> **SUPPLIED TEXT**:
╭──
Did Contax announce the f/2 lenses and not deliver, or were they products you hoped for but they just never made?

I also play with amateur radio (FCC call sign N8FNR) and find a lot of people on ham radio sites bitch too about wanting this or that. One guy still complains about a software update he wanted from a certain company that he never got 15 years ago. And to top it off he no longer owns the radio.
If you have any interest in ham radio this is my current radio. It is a network appliance and has no knobs. The one I have is on the first photo. https://www.flexradio.com/flex-6400/

" a curious psychological phenomenon: for the intimate, "plain" portraits that I was doing at the time, it wasn't as suitable"

It's interesting. I once walked around Copenhagen, taking portraits of two friends. I used a 100mm Takumar. And one of them observed to me that the camera was much easier to face when I had that distance it gave. (I took half-body shots.)

Eolake

85 1.4 has another distracting feature: at certain angle model can see big photographer's eye behind viewfinder. But it's very fine and rewarding lens :)
Still waiting for 28-85/2.8 for Contax...

One night last spring, I was relaxing in the main room of the Historic Cascade Lodge on the north shore of Lake Superior. My A7rIII was resting on the table with a Zeiss Batis 25mm. 67mm filter diameter and a tulip style hood for those not familiar. The very size of the thing prompted a stranger to strike up a conversation with the opening line, “That’s quite a lens.”

I also own some of the Zeiss Loxia lenses for this camera. 52mm filter and compact metal hoods. They never attract attention to themselves.

Of course, instead of kvetching and kvailing about the lack of Zeiss 35mm and 85mm f2s Mike, you could have done the really sensible thing and switched systems to Olympus. ;-)

Happy New Year.

:-)

I had a Contaflex, a Contax T and a Contax G1.

In 1972 my aunt gave me her old Contaflex when I started my study at art school. Traded it in to make a Canon FTb affordable.
Years later the chique pocketable Contax T was a disappointment. The 38mm f/2.8 Sonnar was not as good as I expected and above that the handling of the tiny rangefinder mechanism was rather fiddly diddly. My fiancee couldn’t handle it at all, so I swapped it with an ugly tiny Safari Green plastic Yashica T4 with a 35mm f/3.5 Tessar. In theory a step back, but if I had to choose I would go for the T4 again. That one never disappointed me.
The Contax G1 and its lenses were a dream. Especially the 45mm f/2 Planar was a stunner. Also had the 28mm and the 90mm lenses but the majority of my shots were made with the 45mm (and the surprisingly good 35mm on the T4!).
I was not the only one that expected that the Contax bodies would get digital successors. Maybe I am wrong, but at the back of the lenses there were contact points that had no function in combination with the G1 or G2. There were rumors that they were for the digital cameras which would be coming soon. Yes, waiting and hoping for future products is a fool's errand.
╰──
> **RECORDED DATA**:
╭──
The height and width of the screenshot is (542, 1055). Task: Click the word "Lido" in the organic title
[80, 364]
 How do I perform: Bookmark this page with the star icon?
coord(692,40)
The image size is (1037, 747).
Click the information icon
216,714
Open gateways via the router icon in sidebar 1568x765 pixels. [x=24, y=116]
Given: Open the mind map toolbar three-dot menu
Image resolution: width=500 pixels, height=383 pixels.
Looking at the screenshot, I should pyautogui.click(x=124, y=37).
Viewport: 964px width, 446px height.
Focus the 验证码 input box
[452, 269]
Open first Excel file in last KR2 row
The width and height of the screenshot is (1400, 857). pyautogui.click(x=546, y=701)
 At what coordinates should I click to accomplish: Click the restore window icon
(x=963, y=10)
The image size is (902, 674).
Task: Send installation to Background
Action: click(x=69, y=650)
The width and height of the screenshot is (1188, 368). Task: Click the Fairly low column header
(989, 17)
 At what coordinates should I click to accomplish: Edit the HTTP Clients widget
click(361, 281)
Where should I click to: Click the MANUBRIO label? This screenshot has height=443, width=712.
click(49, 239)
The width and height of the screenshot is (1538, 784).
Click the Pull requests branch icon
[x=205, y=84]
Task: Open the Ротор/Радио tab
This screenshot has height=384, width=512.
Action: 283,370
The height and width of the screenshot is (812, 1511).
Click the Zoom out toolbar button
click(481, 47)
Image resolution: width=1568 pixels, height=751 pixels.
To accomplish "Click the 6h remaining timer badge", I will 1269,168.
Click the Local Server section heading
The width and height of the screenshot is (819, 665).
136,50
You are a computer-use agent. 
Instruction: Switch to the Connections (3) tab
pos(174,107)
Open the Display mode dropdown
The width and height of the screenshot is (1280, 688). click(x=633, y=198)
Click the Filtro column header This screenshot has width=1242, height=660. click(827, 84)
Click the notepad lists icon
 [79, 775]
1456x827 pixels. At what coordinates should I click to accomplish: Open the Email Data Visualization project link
╰──
> **PROBLEM SET**:
A) Answer these questions from the camera comments, one line each:
(i) What is the filter diameter of the Zeiss Batis 25mm?
(ii) What lens was used to take the portraits of two friends in Copenhagen?
(iii) What lens did the Yashica T4 have?
B) Translate this sentence from the camera comments into Spanish: "The Contax G1 and its lenses were a dream."
C) Extract from the camera comments the part that opens with the words containing "If you have" and closes with "28-85/2.8 for Contax...".

> **ANSWERS FOR THIS EXERCISE**:
A)
(i) 67mm
(ii) A 100mm Takumar
(iii) A 35mm f/3.5 Tessar

B) La Contax G1 y sus objetivos eran un sueño.

C)
If you have any interest in ham radio this is my current radio. It is a network appliance and has no knobs. The one I have is on the first photo. https://www.flexradio.com/flex-6400/

" a curious psychological phenomenon: for the intimate, "plain" portraits that I was doing at the time, it wasn't as suitable"

It's interesting. I once walked around Copenhagen, taking portraits of two friends. I used a 100mm Takumar. And one of them observed to me that the camera was much easier to face when I had that distance it gave. (I took half-body shots.)

Eolake

85 1.4 has another distracting feature: at certain angle model can see big photographer's eye behind viewfinder. But it's very fine and rewarding lens :)
Still waiting for 28-85/2.8 for Contax...